When a new activity evolves by changes in a pre-existing enzyme this is likely to reduce the original activity, generating a functional trade-off. The properties of this trade-off will affect the continued evolution of both functions. If the trade-off is strong, gene duplication and subsequent divergence would be favored whereas if the trade-off is weak a bi-functional enzyme could evolve that performs both functions. We previously showed that when a bi-functional HisA enzyme was evolved under selection for both HisA and TrpF functions, evolution mainly proceeded via duplication-divergence and specialization, implying that the trade-off is strong between these two functions. Here, we examined this hypothesis by identifying the mutational pathways (i.e., the mutational landscape) in the
Salmonella enterica
HisA enzyme that conferred a TrpF-like activity, and examining the trade-offs between the original and new activity.
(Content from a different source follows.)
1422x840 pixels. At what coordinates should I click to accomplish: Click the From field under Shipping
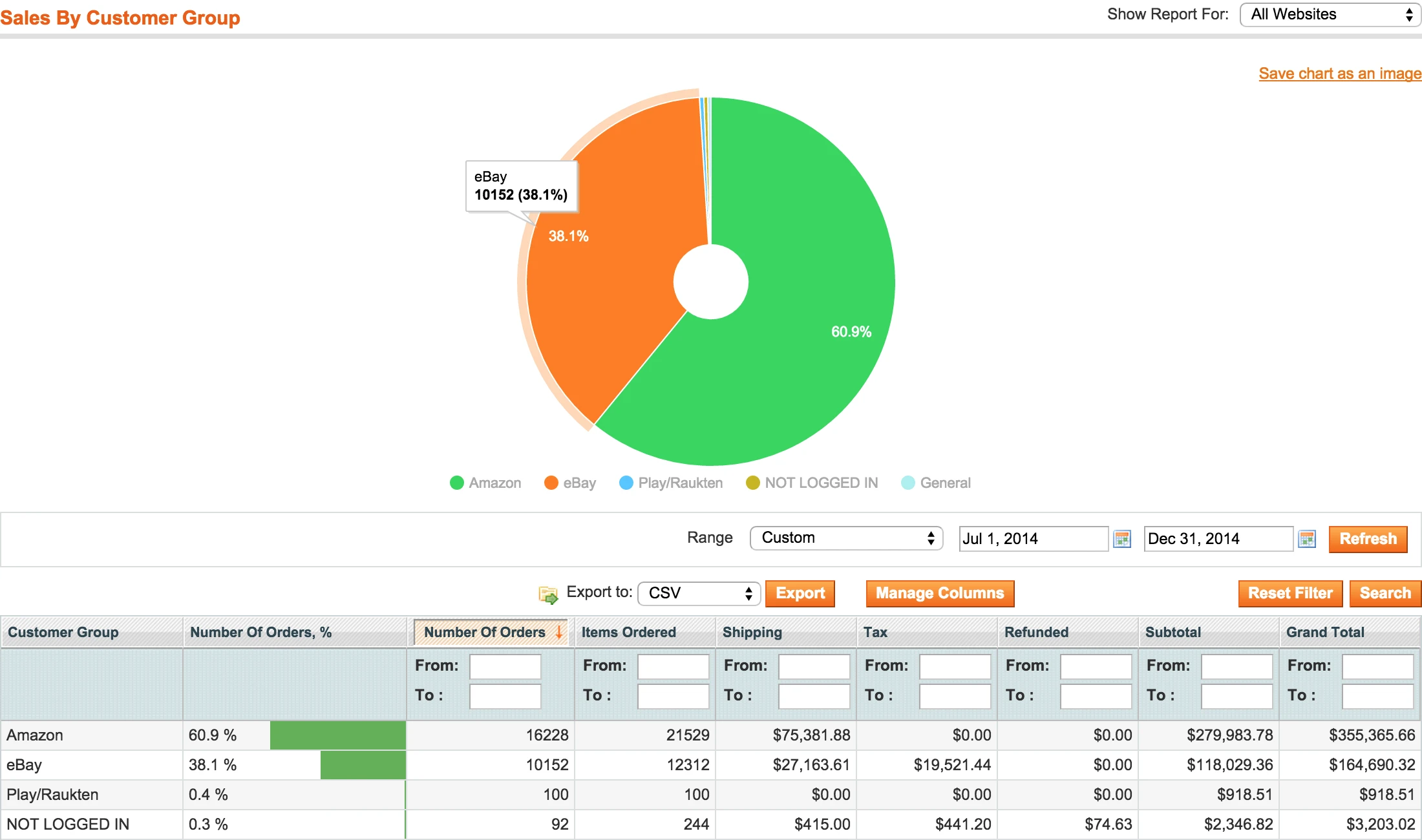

For the HisA enzyme there are many different paths toward the new TrpF function, each with its own unique trade-off. A total of 16 single mutations resulted in HisA enzyme variants that acquired TrpF activity and only three of them maintained HisA activity. Twelve mutants were evolved further toward increased TrpF activity and during evolution toward improved TrpF activity the original HisA activity was completely lost in all lineages. We propose that, aside from various relevant ecological factors, two main genetic factors influence whether evolution of a new function proceeds via duplication – divergence (specialization) or by evolution of a generalist: (i) the relative mutation supply of the two pathways and (ii) the shape of the trade-off curve between the native and new function.